Here are our five top suggestions for data collection to make your project successful:
1. Collect rich data
Though it may be difficult to work with directly, raw, fully-detailed, time-domain input collected by your sensor is extremely valuable. Don't discard it after you've computed an FFT and RMS – keep the original sampled signal. The best machine learning tools available can make sense out of it and extract the maximum information content. For more on why this is important, see our blog post on "Rich Data, Poor Data".
2. Use the maximum sample rate available, at least at first
It takes more bandwidth to transmit and more space to store, but it's much easier to downsample in software than to go back and re-collect data to see if a higher sample rate will help improve accuracy. Really great tools for working with sensor data will let you use software to downsample repeatedly and explore the relationship between sample-rate and model accuracy. If you do this with your early data, once you have a preliminary model in place you can optimize your rig and design the most cost-effective solution for broader deployment later, knowing that you're making the right call.
3. Don't over-engineer your rig
Do what's easiest first, and what's more expensive once you know it's worth it. If one is available to support your use case, try a prototyping device for your early data collects to explore both project feasibility and the real requirements for your data collection rig before you commit.
4. Plan your data collection to cover all sources of variation
Successful real-world machine learning is an exercise in overcoming variation with data. Variation can be related both to the target (what you are trying to detect) and to the background (noise, different environments and conditions) as well as to the collection equipment (different sensors, placement, variations in mounting).

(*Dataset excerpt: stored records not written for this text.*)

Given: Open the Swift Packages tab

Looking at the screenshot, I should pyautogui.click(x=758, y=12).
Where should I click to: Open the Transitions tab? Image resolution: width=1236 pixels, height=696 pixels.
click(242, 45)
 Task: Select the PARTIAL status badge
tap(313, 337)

Minimize any unnecessary variation – usually variation in the equipment is the easiest to eliminate or control – and make sure you capture data that gets as much of the likely real-world target variation in as many different backgrounds as possible. The better you are at covering the gamut of background, target and equipment variation, the more successful your machine learning project will be – meaning the better it will be able to make accurate predictions in the real world.
5. Collect iteratively
Machine learning works best as an iterative process. Start off by collecting just enough data to build a bare-bones model that proves the effectiveness of the technique, even if not yet for the full range of variation expected in the real world, and then use those results to fine-tune your approach. Engage with the analytical tools early – right from the beginning – and use them to judge your progress. Take the next data you get from the field and test your bare-bones model against it to get an accuracy benchmark. Take note of specific areas where it performs well and performs poorly. Retrain using the new data and test again. Use this to chart your progress and also to guide your data collection – circumstances where the model performs poorly are circumstances where you'll want to collect more data. When you get to the point where you're getting acceptable accuracy on new data coming in – what we call "generalizing" – you're just about done. Now you can focus on model optimization and tweaking to get the best possible performance.